# Keg King - Model BC 128 - Stuffed



## ricardo (17/10/13)

Anybody any ideas, I bought this from my homebrew shop 5 months ago and it was working like a dream. Walked into my garage this evening to a constant beeping sound and the kegerator flashing EE on the display. I get no response from the display so am now unable to set any temperature!


----------



## Black n Tan (17/10/13)

I get that sound and error message on my STC1000 when the temp probe is not connected properly


----------



## ricardo (17/10/13)

Black n Tan said:


> I get that sound and error message on my STC1000 when the temp probe is not connected properly


where is the temp probe how do I get to it? Thing is I haven't even touched the fridge how can it now be loose?


----------



## WarmBeer (17/10/13)

Ran into the same issue a couple of months ago, see here.

I left it unused for a couple of weeks, and it seems the condensation in the electrics has evaporated. Not an ideal situation, I know.

I plan on wiring up (yet another) STC-1000, and using this to ensure it doesn't freeze my kegs again.


----------



## pimpsqueak (17/10/13)

I had the same issue. Replaced the board. All sorted.


----------



## ricardo (17/10/13)

Only 5 months old, should the shop sort this out?


----------



## pimpsqueak (17/10/13)

I would hope so.


----------



## stakka82 (17/10/13)

Naughty word in the thread title, ummaaah!


----------



## ricardo (18/10/13)

stakka82 said:


> Naughty word in the thread title, ummaaah!

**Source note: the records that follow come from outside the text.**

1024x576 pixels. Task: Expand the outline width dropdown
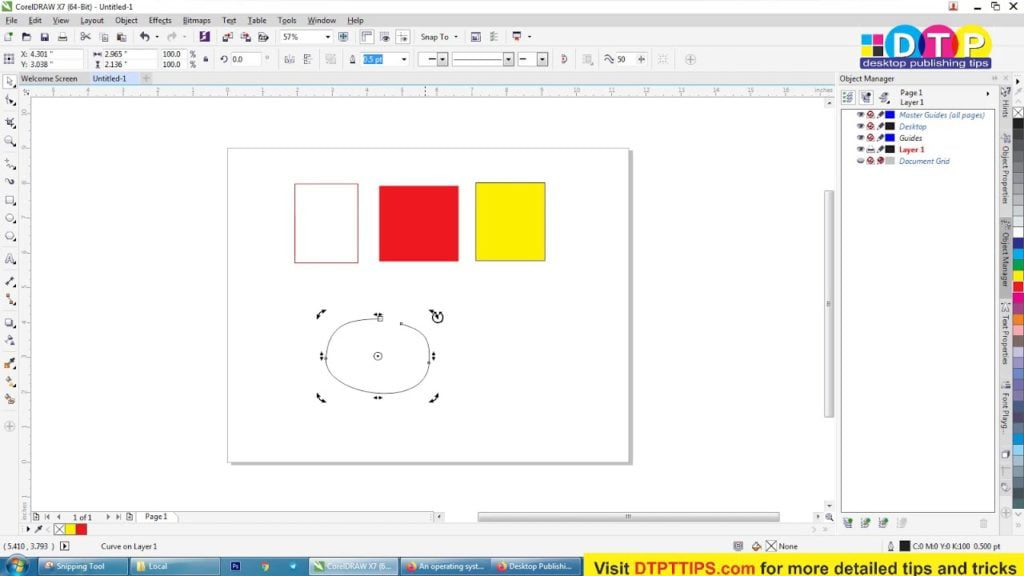[x=405, y=59]
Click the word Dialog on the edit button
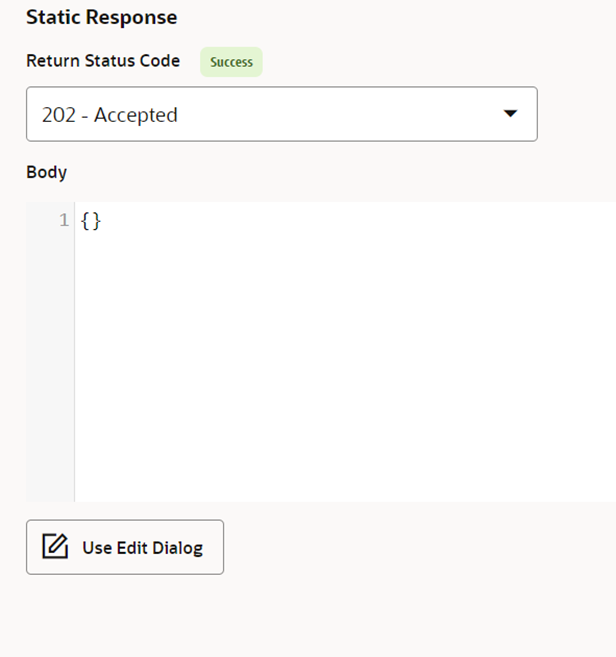The height and width of the screenshot is (657, 616). pyautogui.click(x=178, y=548)
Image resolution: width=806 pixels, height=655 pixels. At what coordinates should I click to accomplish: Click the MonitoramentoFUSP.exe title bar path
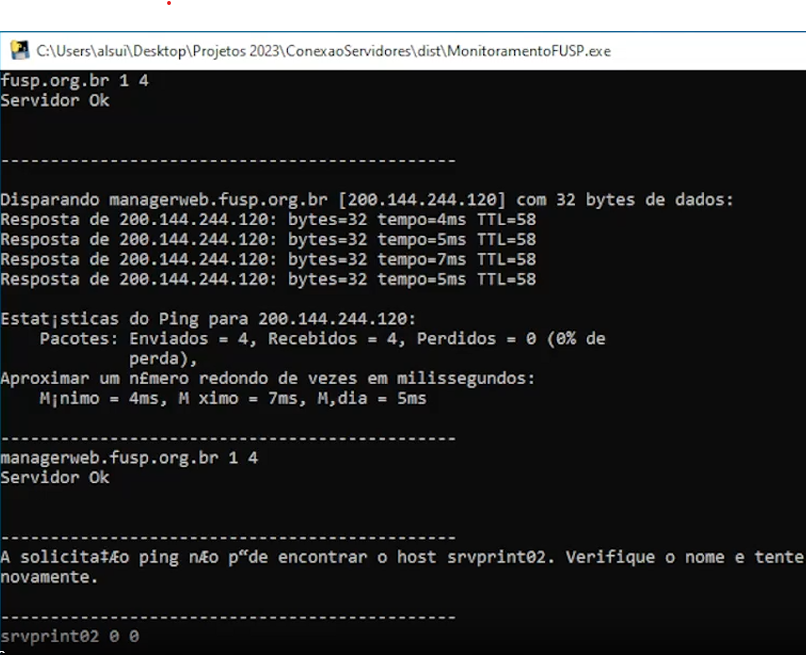point(323,50)
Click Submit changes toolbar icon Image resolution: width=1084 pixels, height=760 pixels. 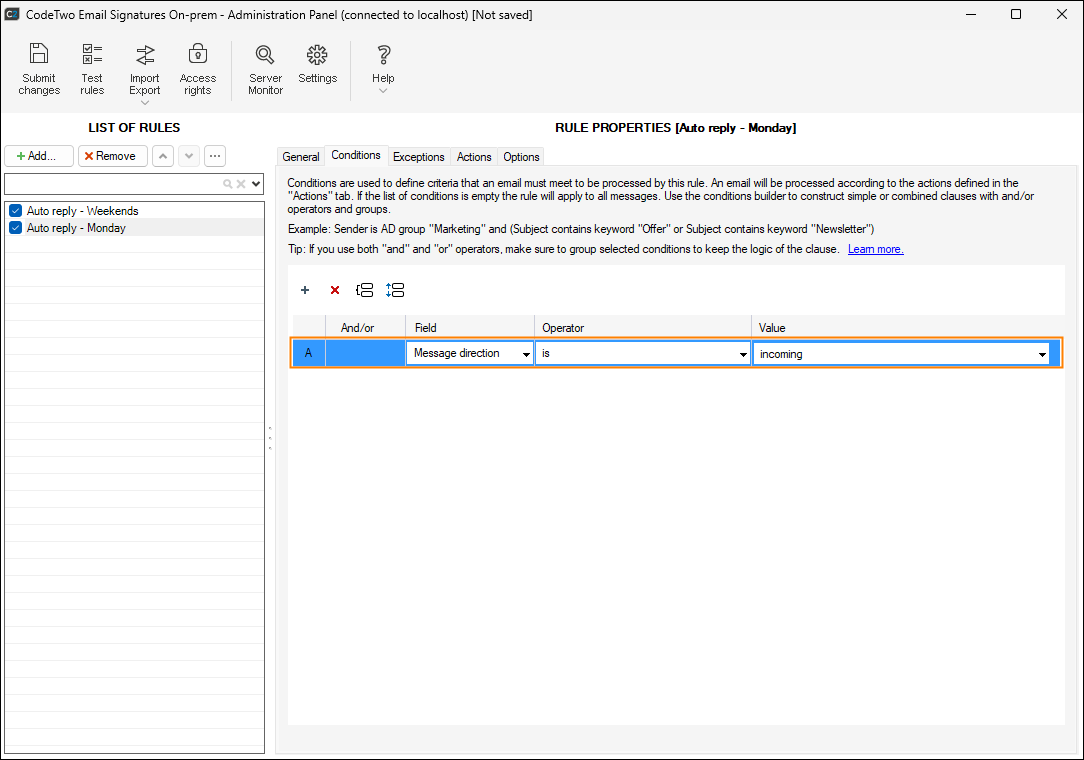(x=39, y=69)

Yeah wanted to change it but don't know how


----------



## Ross (18/10/13)

Will be the circuit board or display panel.
Circuit board gets taken out by voltage spikes, usually from lightning activity if fridge is on an unprotected circuit.
90% of the time it's the display panel, moisture gets into the display & needs replacing.
Both items easily replaced. We give 12 months warranty but you'll have to check with the store you purchased from.

Cheers Ross


----------



## spudfarmerboy (18/10/13)

Ross said:


> Will be the circuit board or display panel.
> Circuit board gets taken out by voltage spikes, usually from lightning activity if fridge is on an unprotected circuit.
> 90% of the time it's the display panel, moisture gets into the display & needs replacing.
> Both items easily replaced. We give 12 months warranty but you'll have to check with the store you purchased from.
> ...


What type of "unprotected circuit" are you talking about Ross?


----------



## bradsbrew (18/10/13)

stakka82 said:


> Naughty word in the thread title, ummaaah!





ricardo said:


> Yeah wanted to change it but don't know how


Changed topic title


----------



## punkin (18/10/13)

bradsbrew said:


> Changed topic title


----------



## Ross (18/10/13)

spudfarmerboy said:


> What type of "unprotected circuit" are you talking about Ross?


All electrical appliances should be protected by a surge protector, spikes on the mains can easily take out the board on your kegerator.


----------



## punkin (19/10/13)

bradsbrew said:


> Changed topic title


----------



## bradsbrew (19/10/13)

punkin said:


> mightymouse1.jpg


Your welcome punkin! Now I'm off to save another thread.


----------



## punkin (19/10/13)

bradsbrew said:


> Your welcome punkin! Now I'm off to save another thread.


----------



## hazynectar (4/6/14)

Had exactly the same thing. I was a bit keen taking it all apart and cleaning it and must have got water in the front. CraftBrewer sent me the new display panel (its a stick on electrode, easy as to replace) and it worked instantly.

Tip for novices, be very careful when cleaning! Great fridge though.


----------